Discrete asymmetric zero-shot hashing with application to cross-modal retrieval

doi:10.1016/j.neucom.2022.09.037

Neurocomputing

Volume 511, 28 October 2022, Pages 366-379

https://doi.org/10.1016/j.neucom.2022.09.037 Get rights and content

Abstract

In recent years, cross-modal retrieval technology has attracted extensive attention with the massive growth of multimedia data. However, most cross-modal hashing methods mainly focus on exploring the retrieval of seen classes, while ignoring the retrieval of unseen classes. Therefore, traditional cross-modal hashing methods cannot achieve satisfactory performances in zero-shot retrieval. To mitigate this challenge, in this paper, we propose a novel zero-shot cross-modal retrieval method called discrete asymmetric zero-shot hashing(DAZSH), which fully exploits the supervised knowledge of multimodal data. Specifically, it integrates pairwise similarity, class attributes and semantic labels to guide zero-shot hashing learning. Moreover, our proposed DAZSH method combines the data features with the class attributes to obtain a semantic category representation for each category. Therefore, the relationships between seen and unseen classes can be effectively captured by learning a category representation vector for each instance. Therefore, the supervised knowledge can be transferred from the seen classes to the unseen classes. In addition, we develop an efficient discrete optimization strategy to solve the proposed model. Massive experiments on three benchmark datasets show that our proposed approach has achieved promising results in cross-modal retrieval tasks. The source code of this paper can be obtained from https://github.com/szq0816/DAZSH.

Introduction

Over the past decade, cross-modal retrieval tasks have become a great challenge owing to the exponential growth of multimodal data.
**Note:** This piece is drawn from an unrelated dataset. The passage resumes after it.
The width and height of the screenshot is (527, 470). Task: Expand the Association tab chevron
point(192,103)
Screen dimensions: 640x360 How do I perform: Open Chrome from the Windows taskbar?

In general, multimodal data are usually dependent and have essential connections in most cases. Therefore, it is fundamental to learn the correlation information between multimodalities in pattern recognition and machine learning, which is referred to as the heterogeneity gap. To resolve this discrepancy, traditional approaches try to project multimedia data into a common semantic space and then perform the retrieval task. However, real-value projections require more storage space and expensive computational costs due to the increase in multimedia data. This has become a significant obstacle in cross-modal retrieval applications. Therefore, hashing is an effective way to perform the retrieval task in large-scale datasets due to its low storage and high computational efficiency. It aims to project original samples into compact binary codes, which preserves their similarity in Hamming space. Recently, researchers have made many efforts to bridge the heterogeneity gap between multiple modalities and have achieved promising performances in many real applications [1], [2], [3], [4].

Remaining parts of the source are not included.